▶ **INSTRUCTIONS FOR THE TASK**:
Echo the text lines of every entry below verbatim, in their original order, and omit all images from the output.

▶ **RAW DATA**:
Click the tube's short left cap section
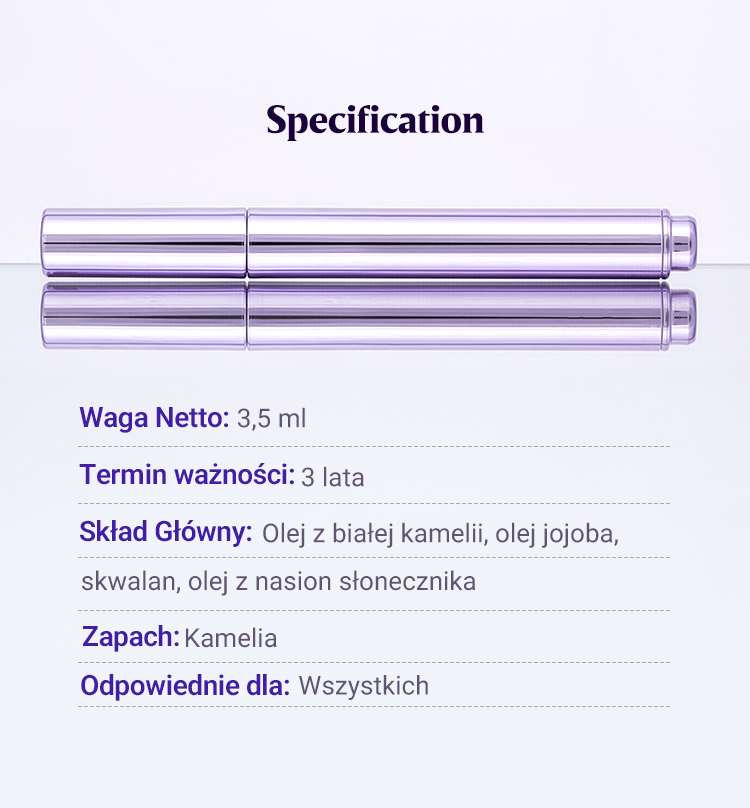750x808 pixels. point(143,243)
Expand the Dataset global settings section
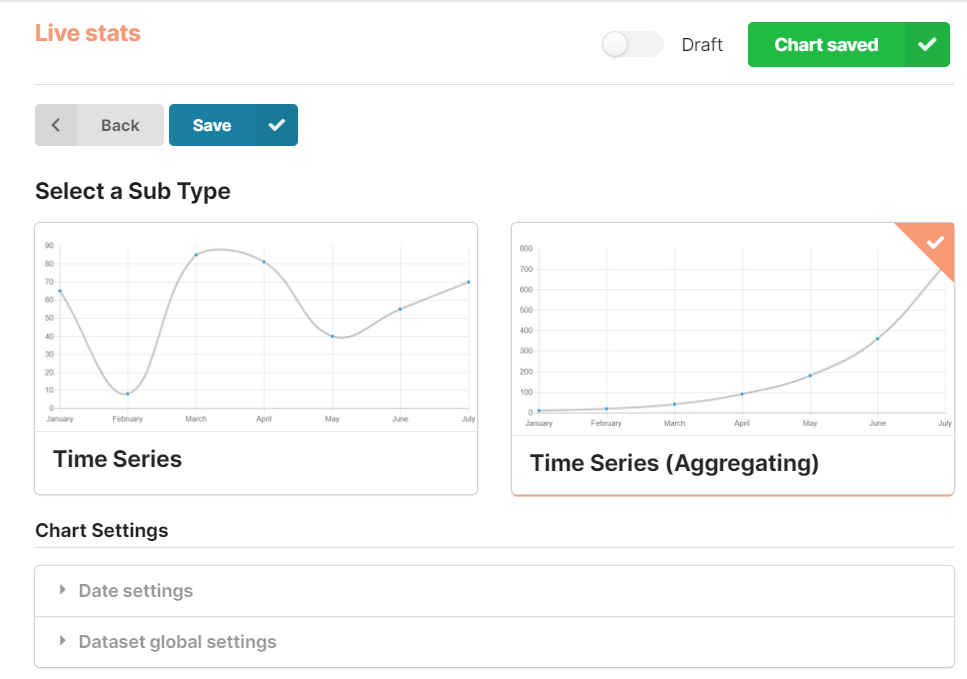 pos(177,642)
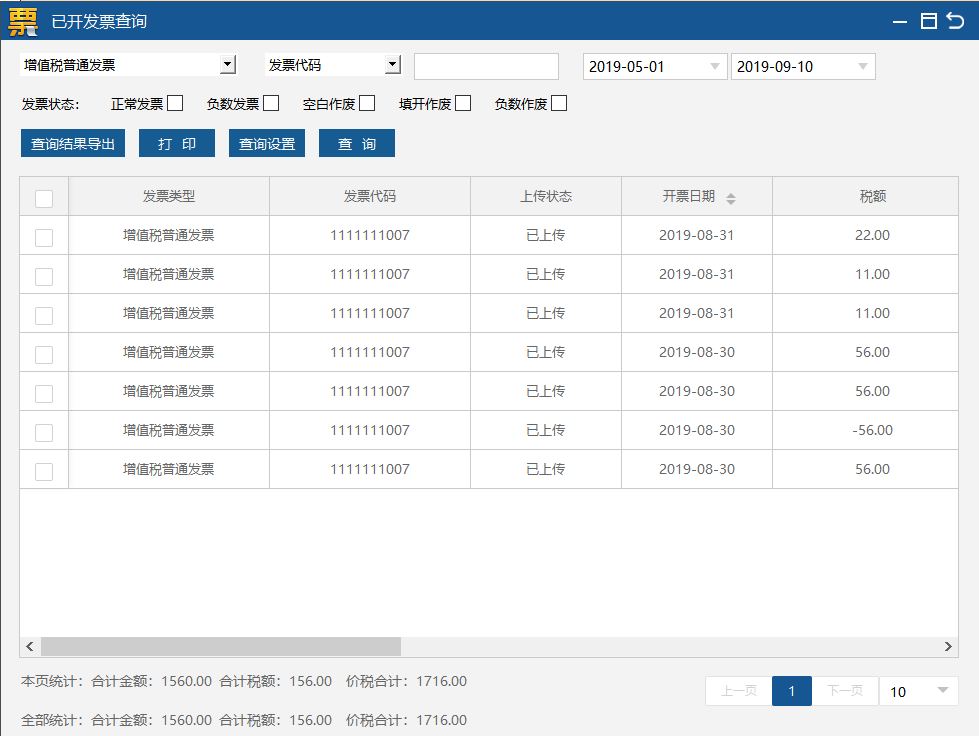The height and width of the screenshot is (736, 979).
Task: Toggle the select-all checkbox in table header
Action: click(44, 198)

▶ **IN RESPONSE**:
Click the tube's short left cap section
750x808 pixels. point(143,243)
Expand the Dataset global settings section
 pos(177,642)
The height and width of the screenshot is (736, 979).
Task: Toggle the select-all checkbox in table header
Action: click(44, 198)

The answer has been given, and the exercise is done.